A regulação das Big Techs depende de uma mudança de postura dos governos e indivíduos sobre o papel das novas tecnologias. O escritor e especialista em tecnologia Evgeny Morozov afirma que deve ser uma demanda para todos os países regulamentarem os espaços de conhecimento e inovação visando colocá-los à serviço do bem-estar público
Diversos países ao redor do mundo se propõem a seguir o caminho da regulamentação das mídias sociais e de grandes corporações de tecnologia. No entanto, segundo o pesquisador belarusso Evgeny Morozov, os países deverão ir além de aprovar marcos legais de gestão de novas tecnologias e precisam desenvolver um novo modo de encarar as tecnologias, menos mercadológico e mais focado em gerar benefícios concretos à sociedade.
Segundo o estudioso, que discursou esta semana em São Paulo durante evento promovido pelo Comitê Gestor da Internet do Brasil (CGI.br), os governos nacionais precisam se apropriar cada vez mais dos espaços tecnológicos de forma a reduzir o poder de influência das Big Techs sobre a opinião pública e o tecido social. Isso deve ser feito a partir da governança de conhecimentos gerados na academia e controlar o acesso das companhias a essa base.
Isso seria uma maneira de combater a ideia de “solucionismo” criada por Morozov.

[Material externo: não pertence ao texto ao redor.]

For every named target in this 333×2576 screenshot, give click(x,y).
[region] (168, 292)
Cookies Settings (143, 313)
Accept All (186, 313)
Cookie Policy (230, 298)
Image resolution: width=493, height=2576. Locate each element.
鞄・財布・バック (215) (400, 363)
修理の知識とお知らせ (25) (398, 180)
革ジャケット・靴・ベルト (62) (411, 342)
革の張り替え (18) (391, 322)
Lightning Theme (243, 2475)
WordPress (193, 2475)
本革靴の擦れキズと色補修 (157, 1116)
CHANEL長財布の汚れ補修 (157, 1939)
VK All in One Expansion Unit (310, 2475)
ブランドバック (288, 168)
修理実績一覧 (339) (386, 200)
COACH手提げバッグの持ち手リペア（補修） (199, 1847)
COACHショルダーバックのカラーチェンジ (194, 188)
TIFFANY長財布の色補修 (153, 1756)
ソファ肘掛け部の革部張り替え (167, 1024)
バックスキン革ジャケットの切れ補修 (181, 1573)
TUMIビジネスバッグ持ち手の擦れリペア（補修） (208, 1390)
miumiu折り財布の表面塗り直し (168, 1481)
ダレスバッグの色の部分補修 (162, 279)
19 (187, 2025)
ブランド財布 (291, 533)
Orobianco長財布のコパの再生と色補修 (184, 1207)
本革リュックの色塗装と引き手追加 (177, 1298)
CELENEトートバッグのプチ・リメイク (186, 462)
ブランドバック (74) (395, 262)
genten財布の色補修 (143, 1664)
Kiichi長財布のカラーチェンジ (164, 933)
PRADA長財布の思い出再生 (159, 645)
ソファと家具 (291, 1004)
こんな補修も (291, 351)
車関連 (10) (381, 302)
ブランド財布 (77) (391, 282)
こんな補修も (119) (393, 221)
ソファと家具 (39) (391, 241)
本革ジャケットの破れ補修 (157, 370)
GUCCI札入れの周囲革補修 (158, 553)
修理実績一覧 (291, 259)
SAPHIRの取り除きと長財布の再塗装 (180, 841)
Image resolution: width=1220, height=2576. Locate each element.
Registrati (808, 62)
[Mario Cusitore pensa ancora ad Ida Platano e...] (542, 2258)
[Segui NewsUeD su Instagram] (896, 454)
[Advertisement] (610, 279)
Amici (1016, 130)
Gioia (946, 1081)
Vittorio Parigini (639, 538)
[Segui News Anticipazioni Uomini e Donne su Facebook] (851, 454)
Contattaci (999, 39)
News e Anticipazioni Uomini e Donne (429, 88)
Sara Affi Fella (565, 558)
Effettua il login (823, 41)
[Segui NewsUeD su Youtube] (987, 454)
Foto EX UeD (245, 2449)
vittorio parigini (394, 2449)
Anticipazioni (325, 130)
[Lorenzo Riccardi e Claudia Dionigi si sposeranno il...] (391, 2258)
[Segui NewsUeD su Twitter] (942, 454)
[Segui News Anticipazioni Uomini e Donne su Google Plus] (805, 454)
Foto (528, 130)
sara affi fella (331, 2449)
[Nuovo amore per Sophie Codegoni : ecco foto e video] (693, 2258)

Por essa visão, as empresas consideram a tecnologia algo benéfico por si só, e apenas através de um modelo mercantilizado de produção de saberes e inovações, o mundo seguirá desenvolvendo novas técnicas digitais a serviço da humanidade.
Todavia, essas tecnologias são geralmente construídas e alimentadas por conhecimentos de domínio público, vendidas de volta à sociedade civil e aos governos como sendo algo inovador. Isso, nas palavras de Morozov, cria uma relação de dependência das nações às Big Techs, a partir de uma escassez artificial de ciência, respondida pela promessa de abundância digital.
“Não há nada mais pertinente para o mundo hoje além de entender que avanço tecnológico não se traduz, necessariamente, em progresso social. Se nossos sistemas críticos como saúde, defesa, transporte, educação ou segurança pública acabarem sendo ditadas por soluções vendidas por corporações como a OpenAI, veríamos repercussões monumentais de dependência e risco às informações e ao estilo de vida dos cidadãos”, explicou Morozov em sua palestra.
O especialista ainda ressalta a necessidade de os países discutirem as melhores formas de tornarem públicos esses ambientes tecnológicos e digitais segundo suas realidades específicas. Na visão dele, os governos precisam compreender os espaços de inovações como um universo único, onde novas tecnologias podem ser cultivadas a serviço do bem-estar público e da qualidade de vida.
A partir disso, organizações não governamentais, empresas e startups poderiam se beneficiar dessas conquistas por meio de seus próprios investimentos, considerando seu poder aquisitivo. “O Estado é necessariamente um agente facilitador das inovações, a partir de seu poder de controle sobre as estruturas de mercado. No meio digital, essa realidade não pode ser diferente, e a sociedade precisa reivindicar isso”, complementa.
Para caminhar em direção a esse cenário, todavia, há um longo caminho político a se percorrer, incluindo também as regulamentações sobre internet, inovação e novas tecnologias, de forma a traçar os limites do controle governamental. Morozov ainda aponta a grande influência das Big Techs sobre a opinião pública, o que certamente será usado para preservar a sua posição atual.
No entanto, tais medidas de regulamentação e comando sobre os avanços tecnológicos serão cruciais na preservação da soberania de todos os países, em especial os emergentes, como o Brasil. Nesses casos, garantir a aplicação das inovações em favor do bem público poderá incentivar maiores avanços da ciência digital interna dos países e os ajudará a vencer a dependência crônica das nações desenvolvidas digitalmente.
“Portanto, soberania tecnológica não é apenas um produto nacionalista, mas uma política pragmática essencial aos países de desenvolvimento tardio, como os BRICS. Todos nós precisamos de tais políticas para atender a visão de uma sociedade democrática, igualitária e justa. Caso contrário, continuaremos enriquecendo Hedge Funds de grandes corporações tecnológicas, sem nenhuma garantia de benefício à sociedade”, encerra Morozov.